Under the amended bill, a person below the age of 18 would need to be diagnosed with severe gender dysphoria by at least two medical or mental health providers to gain access to medication therapy, including a mental health provider or adolescent medicine specialist.

The dosage must be the lowest possible necessary to "treat the psychiatric condition and not for purposes of gender alteration," according to the bill.

Providers must be specifically trained to diagnose and treat severe gender dysphoria in adolescents and provide written testimony saying medical interventions are necessary to prevent or limit possible or actual self-harm.
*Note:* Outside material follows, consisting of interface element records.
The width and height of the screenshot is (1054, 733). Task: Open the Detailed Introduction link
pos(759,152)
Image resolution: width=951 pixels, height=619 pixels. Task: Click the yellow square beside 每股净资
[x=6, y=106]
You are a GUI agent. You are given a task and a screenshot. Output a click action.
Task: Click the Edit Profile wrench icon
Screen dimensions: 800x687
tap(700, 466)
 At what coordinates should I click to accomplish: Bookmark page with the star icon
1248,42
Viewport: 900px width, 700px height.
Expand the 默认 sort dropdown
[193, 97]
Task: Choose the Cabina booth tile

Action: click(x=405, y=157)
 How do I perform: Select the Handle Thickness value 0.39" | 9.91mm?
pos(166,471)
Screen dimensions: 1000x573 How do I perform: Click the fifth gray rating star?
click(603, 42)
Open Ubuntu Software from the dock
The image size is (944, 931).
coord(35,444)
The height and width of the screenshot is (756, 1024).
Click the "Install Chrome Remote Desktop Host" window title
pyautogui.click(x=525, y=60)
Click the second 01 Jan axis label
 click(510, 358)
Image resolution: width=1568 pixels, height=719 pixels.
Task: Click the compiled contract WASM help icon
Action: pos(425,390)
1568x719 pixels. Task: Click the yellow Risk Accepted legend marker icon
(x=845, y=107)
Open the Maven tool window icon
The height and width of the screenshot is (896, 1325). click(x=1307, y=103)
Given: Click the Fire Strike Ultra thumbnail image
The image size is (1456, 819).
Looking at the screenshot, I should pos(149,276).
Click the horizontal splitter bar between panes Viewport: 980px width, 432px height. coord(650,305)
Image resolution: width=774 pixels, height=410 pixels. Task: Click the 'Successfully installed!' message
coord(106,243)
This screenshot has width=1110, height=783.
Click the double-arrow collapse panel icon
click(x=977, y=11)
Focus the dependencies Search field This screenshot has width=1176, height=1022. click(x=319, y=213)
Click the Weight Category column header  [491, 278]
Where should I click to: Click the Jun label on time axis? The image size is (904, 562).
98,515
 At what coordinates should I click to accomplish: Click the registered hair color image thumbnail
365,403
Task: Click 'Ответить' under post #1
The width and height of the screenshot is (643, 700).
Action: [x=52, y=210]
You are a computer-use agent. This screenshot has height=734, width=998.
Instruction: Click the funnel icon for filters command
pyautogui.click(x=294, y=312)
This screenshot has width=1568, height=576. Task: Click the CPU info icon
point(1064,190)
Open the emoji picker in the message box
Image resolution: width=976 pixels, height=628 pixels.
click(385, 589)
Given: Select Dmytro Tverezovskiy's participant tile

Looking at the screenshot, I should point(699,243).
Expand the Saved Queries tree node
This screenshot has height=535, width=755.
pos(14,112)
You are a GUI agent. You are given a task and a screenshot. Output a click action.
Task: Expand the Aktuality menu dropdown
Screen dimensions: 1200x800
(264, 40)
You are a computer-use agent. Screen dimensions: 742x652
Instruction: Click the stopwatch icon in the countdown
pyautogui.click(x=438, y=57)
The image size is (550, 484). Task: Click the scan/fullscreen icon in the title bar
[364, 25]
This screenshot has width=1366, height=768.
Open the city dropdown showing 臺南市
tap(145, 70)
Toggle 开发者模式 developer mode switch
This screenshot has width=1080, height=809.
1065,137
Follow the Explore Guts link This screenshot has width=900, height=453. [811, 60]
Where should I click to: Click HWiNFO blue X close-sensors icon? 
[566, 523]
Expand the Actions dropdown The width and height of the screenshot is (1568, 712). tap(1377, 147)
The minor’s parents or guardians would be required to give written consent to the treatments.

Hormonal therapy could not be provided to minors before the age of puberty, something West Virginia physicians say doesn’t happen anyway.

The bill includes exceptions originating in the House version for individuals born with a "medically verifiable disorder," including people with ambiguous "external biological sex characteristics" and for people taking treatments for infection, injury, disease or disorder that has been "caused by or exacerbated by the performance of gender transition procedures."

People also can access treatment if they are in "imminent danger of death, or impairment of a major bodily function unless surgery is performed."

The vote to send the bill to the governor came two days after a crowd of protesters descended on the state Capitol, where cries of "trans kids matter" could be heard from the Senate chamber as lawmakers debated bills.

Democratic Del. Danielle Walker, the Legislature's only openly LGBTQ member, led chants of the state motto: "Mountaineers are always free."